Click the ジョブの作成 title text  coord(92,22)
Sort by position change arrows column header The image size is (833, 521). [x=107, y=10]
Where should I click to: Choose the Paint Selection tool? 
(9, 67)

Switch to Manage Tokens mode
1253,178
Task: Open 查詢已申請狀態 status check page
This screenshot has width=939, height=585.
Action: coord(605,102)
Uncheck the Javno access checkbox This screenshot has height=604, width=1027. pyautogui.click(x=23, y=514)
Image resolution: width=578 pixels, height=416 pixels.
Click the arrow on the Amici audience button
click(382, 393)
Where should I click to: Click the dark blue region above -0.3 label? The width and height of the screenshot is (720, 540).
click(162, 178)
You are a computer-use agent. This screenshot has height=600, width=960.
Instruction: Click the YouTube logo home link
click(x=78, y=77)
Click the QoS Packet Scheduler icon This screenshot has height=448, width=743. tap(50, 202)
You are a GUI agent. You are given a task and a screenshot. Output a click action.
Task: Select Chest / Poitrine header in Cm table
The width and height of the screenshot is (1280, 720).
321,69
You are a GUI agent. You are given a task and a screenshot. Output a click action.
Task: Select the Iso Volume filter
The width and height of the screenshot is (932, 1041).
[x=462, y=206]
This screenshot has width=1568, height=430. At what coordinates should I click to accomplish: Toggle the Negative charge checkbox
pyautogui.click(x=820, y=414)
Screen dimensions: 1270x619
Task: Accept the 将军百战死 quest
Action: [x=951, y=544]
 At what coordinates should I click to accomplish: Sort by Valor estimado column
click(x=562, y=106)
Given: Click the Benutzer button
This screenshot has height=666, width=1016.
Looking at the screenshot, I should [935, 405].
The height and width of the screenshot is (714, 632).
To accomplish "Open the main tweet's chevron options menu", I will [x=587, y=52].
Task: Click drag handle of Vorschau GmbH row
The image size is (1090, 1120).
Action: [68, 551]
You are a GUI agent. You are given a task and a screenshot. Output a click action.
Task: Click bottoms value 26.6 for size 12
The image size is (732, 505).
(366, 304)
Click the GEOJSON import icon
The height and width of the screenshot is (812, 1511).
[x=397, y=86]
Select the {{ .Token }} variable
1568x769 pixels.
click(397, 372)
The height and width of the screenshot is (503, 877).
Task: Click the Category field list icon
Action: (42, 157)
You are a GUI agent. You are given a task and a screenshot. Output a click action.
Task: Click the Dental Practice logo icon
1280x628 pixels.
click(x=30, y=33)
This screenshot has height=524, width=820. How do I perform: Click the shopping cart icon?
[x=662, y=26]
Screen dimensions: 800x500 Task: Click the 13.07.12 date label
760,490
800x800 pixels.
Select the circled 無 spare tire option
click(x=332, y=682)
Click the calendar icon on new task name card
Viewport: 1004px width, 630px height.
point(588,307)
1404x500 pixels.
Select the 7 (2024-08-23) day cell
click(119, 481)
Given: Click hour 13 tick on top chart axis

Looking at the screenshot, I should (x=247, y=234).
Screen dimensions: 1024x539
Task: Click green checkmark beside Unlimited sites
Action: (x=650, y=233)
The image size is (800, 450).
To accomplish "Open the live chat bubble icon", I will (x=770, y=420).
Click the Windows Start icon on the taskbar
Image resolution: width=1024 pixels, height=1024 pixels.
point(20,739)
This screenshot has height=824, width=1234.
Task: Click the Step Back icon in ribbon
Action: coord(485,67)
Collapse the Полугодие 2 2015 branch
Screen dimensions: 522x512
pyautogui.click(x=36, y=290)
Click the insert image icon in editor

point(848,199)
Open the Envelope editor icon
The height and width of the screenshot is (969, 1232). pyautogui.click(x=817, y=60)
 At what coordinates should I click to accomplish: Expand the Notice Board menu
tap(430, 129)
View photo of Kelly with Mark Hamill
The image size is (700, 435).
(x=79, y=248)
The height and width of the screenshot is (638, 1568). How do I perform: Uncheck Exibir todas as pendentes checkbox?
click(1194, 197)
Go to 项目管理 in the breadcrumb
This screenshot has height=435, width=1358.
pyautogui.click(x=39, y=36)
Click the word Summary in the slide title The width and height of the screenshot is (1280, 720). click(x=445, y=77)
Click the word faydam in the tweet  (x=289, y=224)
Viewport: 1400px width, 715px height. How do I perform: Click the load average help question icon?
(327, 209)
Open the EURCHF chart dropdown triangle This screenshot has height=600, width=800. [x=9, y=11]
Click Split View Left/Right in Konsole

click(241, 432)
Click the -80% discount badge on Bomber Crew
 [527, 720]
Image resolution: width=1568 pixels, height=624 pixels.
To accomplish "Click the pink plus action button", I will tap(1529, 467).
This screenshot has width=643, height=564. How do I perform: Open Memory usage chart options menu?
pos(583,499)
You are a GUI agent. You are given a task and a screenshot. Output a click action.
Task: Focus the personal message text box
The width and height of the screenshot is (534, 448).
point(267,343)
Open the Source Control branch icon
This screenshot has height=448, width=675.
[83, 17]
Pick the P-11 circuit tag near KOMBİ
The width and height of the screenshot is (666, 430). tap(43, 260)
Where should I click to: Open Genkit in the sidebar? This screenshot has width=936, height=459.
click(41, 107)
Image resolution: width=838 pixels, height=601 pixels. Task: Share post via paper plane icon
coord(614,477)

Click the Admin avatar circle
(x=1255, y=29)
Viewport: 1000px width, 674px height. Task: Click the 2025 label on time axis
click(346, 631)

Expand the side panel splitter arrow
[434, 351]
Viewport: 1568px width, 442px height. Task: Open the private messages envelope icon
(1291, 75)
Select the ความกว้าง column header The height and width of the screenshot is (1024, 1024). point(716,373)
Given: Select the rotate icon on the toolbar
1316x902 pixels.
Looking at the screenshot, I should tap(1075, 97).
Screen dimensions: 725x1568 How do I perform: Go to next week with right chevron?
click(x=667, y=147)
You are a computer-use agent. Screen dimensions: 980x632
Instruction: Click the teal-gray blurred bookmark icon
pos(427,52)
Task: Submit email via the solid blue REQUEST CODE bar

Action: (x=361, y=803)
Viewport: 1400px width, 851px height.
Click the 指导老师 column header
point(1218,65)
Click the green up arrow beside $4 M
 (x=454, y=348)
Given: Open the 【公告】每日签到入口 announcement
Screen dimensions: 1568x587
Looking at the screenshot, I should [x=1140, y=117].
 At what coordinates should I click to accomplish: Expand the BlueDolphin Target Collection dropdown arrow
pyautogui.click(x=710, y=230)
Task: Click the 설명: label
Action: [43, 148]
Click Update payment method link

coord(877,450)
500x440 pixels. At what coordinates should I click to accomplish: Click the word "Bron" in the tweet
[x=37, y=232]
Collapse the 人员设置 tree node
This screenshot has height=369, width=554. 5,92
####
Repeat word for word the lines above that run from the line containing "Click the arrow on the Amici audience button" through the line containing "You are a computer-use agent. This", both ends included, and nothing else.

▶ Solution to the exercise:
Click the arrow on the Amici audience button
click(382, 393)
Where should I click to: Click the dark blue region above -0.3 label? The width and height of the screenshot is (720, 540).
click(162, 178)
You are a computer-use agent. This screenshot has height=600, width=960.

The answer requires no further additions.